We had a quiet lunch with the two little ones. (Where are the older kids in the family when we need them?) There were no earth shattering discussions, no romantic candlelight, no life-changing decisions, and thankfully no surprise introductions to a long lost son, just the choice to make the marriage relationship a priority. The choice to look away from the "stuff" and look at one another. One small choice at a time has the potential to add up to a legacy of making the marriage a priority. So the opposite is true also. How much sweeter would our marriage be if we purposefully practiced prioritizing each other a little more...or maybe a lot more.
Jesus showed us how to love in a way that I'm realizing I don't really understand.
"This is how we know what love is: Jesus laid down his life for us, and we ought to lay down our lives for our brothers." (1 John 3:16)
This looks different for everyone, but for me, laying down my life might look a little like this...choosing people...prioritizing my marriage above all other earthly relationships...choosing to read a book to the littlest when I want to put her in front of Barney...choosing to make an extra sandwich for the teenager at 10:00 pm...choosing to turn off the phone and look at the changing seasons...choosing to lay down my "schedule" for a lunch date with my husband...choosing to extend grace when I really want to lash out...choosing to forgive quickly...
The schedule survived today and the laundry will eventually get folded (and seriously, who cares if it doesn't? It will all be re-washed in two days anyway). There was greater satisfaction in choosing to love someone else than in choosing to love my plans for the day. There was deeper joy in choosing to GO with my husband.
I love many people in my life...I could probably fill pages with family and friends that I "dearly love." Yet, I'm so selfish...so selfish. I know very little about how to love sacrificially. I always hang on to a piece of myself when I'm loving others, protecting myself just a bit. I'm asking God to grow in me a spirit of love that enables me to love with the same depth that caused Christ to lay down His life for such a sinner as me.

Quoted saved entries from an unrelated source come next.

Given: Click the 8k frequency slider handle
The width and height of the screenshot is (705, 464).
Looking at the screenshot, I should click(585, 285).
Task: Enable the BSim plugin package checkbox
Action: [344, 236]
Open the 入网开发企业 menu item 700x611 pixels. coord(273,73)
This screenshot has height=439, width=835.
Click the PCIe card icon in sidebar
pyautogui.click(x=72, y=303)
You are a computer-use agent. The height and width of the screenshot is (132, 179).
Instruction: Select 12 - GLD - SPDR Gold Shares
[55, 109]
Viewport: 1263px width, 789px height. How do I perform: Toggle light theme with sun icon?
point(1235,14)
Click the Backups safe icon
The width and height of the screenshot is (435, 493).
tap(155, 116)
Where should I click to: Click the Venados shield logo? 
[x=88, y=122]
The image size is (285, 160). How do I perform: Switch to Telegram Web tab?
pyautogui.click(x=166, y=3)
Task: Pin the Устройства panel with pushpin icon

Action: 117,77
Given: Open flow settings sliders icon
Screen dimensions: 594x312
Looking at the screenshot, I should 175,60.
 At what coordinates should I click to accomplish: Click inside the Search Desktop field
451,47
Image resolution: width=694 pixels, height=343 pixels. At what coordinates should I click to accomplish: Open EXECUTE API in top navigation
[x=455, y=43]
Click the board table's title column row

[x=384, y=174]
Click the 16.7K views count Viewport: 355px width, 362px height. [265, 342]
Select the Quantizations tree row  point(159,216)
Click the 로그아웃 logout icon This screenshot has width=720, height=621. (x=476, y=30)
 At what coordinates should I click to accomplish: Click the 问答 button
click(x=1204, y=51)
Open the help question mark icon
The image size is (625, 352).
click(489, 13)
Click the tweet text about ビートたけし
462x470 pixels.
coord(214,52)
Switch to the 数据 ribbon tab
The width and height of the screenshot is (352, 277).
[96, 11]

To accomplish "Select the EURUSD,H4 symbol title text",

By this love, the world will know that we are His disciples. (John 13:35)
It might be years before my husband asks me to go to lunch again in the middle of the week, but goodness, I'll send the "YES!" text back quicker next time he asks. I trust that God wants to grow His love in us so much that tomorrow another choice will be presented allowing me to extend love to my husband. God is good like that to give us chance after chance to grow in ways that honor Him. In this world, there might be no greater opportunity to learn how to love like Christ loved us than within the walls of our home with our husband or wife.